The Geometry of Refusal: Linear Instability in Safety-Aligned LLMs
A mechanistic interpretability analysis showing that safety-aligned LLMs represent refusal decisions as a linear boundary in activation space that is inherently unstable — small perturbations to the input or activation can flip a refusal to compliance.
Focus: This paper characterises refusal as a geometric phenomenon in activation space: safety-aligned models draw a linear boundary separating compliant from refused requests. The key finding is that this boundary is linearly unstable — it can be crossed by perturbations that are small in L2 norm but carefully aligned with the boundary’s normal direction.
Key Insights
- Refusal as a linear classifier: Despite the nonlinearity of transformers, refusal decisions appear to emerge from approximately linear boundaries in intermediate activation layers, consistent with the refusal-direction findings from other mechanistic interpretability work.
- Linear instability: The boundary is instable in the linear algebra sense — eigenvalues of the local Hessian are near-zero in the refusal direction, meaning a small push crosses the boundary. This explains why small adversarial perturbations can reliably induce compliance.

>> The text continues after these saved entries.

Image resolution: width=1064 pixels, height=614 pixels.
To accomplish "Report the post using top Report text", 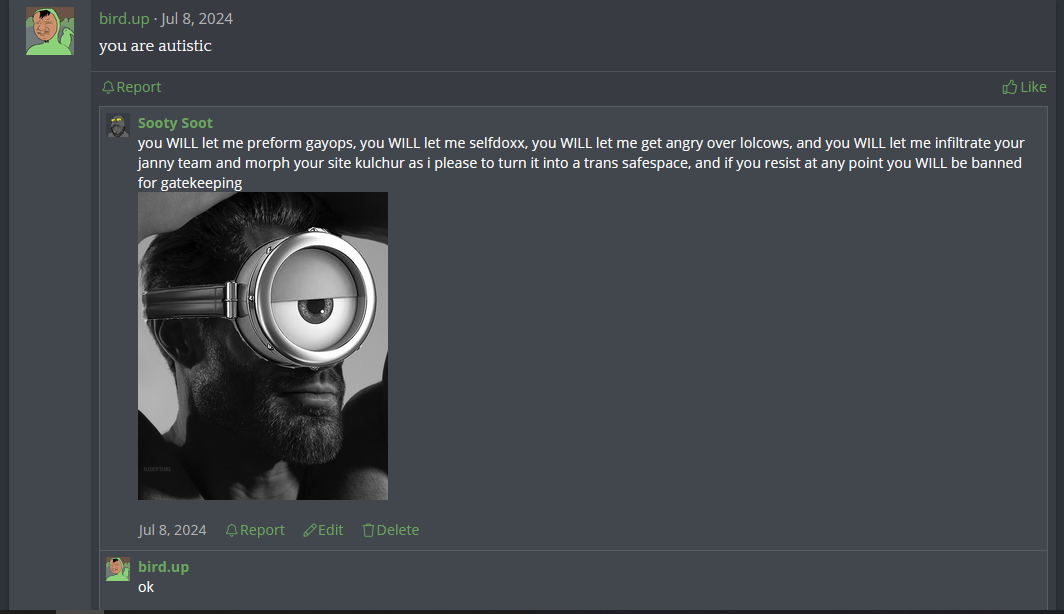I will pos(138,87).
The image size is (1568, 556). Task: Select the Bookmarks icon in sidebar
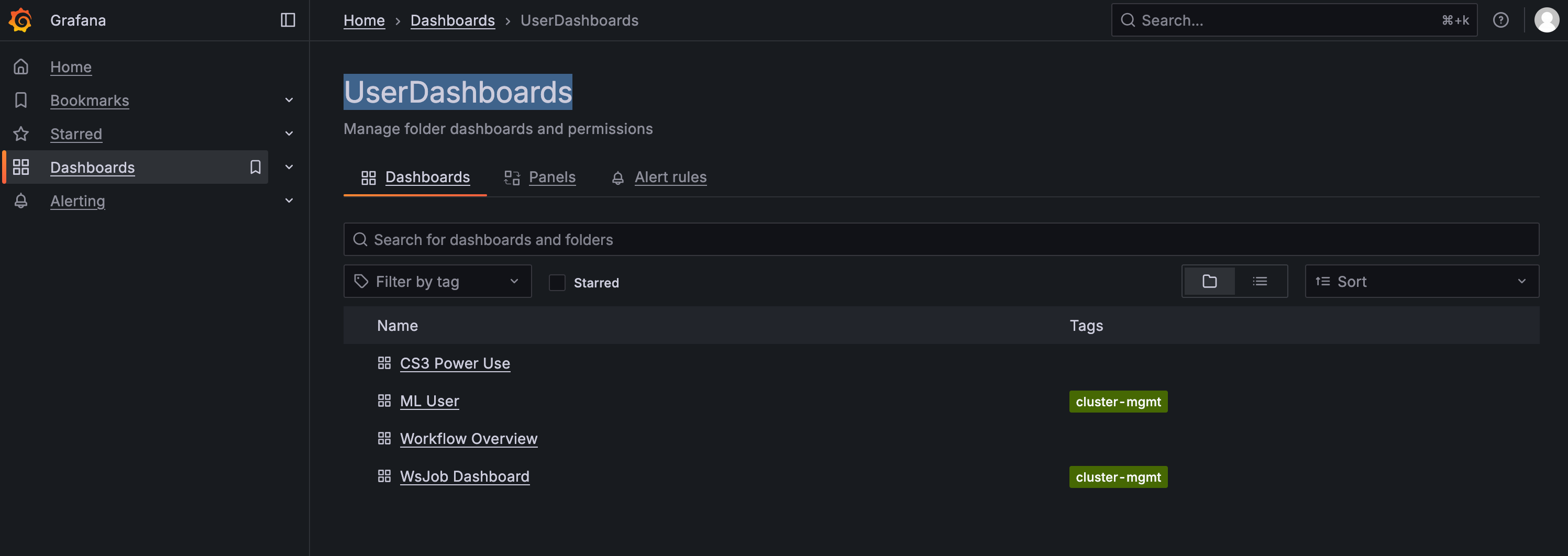[x=21, y=100]
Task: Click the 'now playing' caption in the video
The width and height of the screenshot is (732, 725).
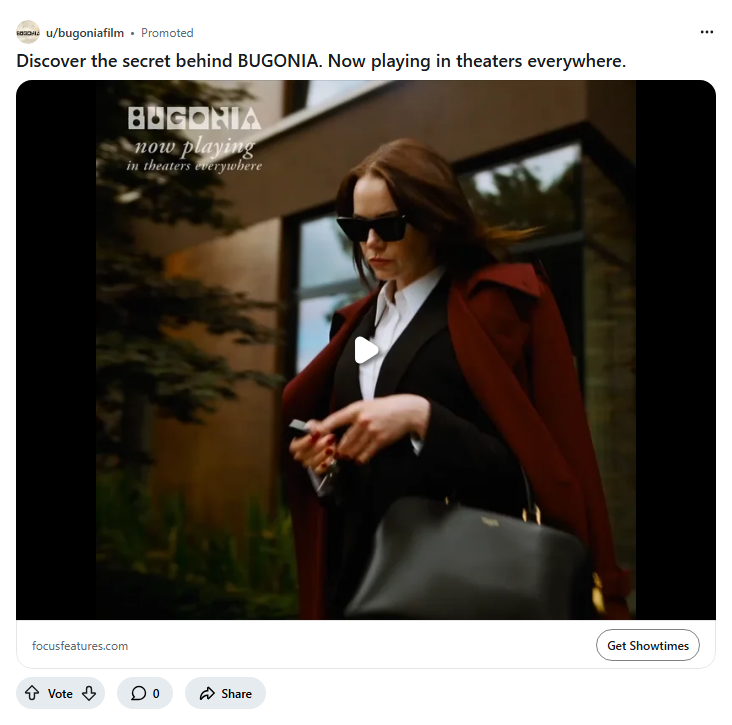Action: [x=195, y=147]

- Implications for steering vector attacks: If refusal is linear, steering vectors can reliably bypass it without any prompt-level modifications — a zero-shot attack that doesn’t require any adversarial text.
Failure-First Relevance
The Geometry of Refusal provides the mechanistic underpinning for the Failure-First K-9 (mechanistic interpretability) research lane — specifically the steering vector and concept cone analysis work. The linear instability finding directly motivates the OBLITERATUS experiments on refusal direction manipulation. Understanding the geometric structure of refusal is prerequisite knowledge for designing operators that reliably cross the refusal boundary without relying on surface-level tricks.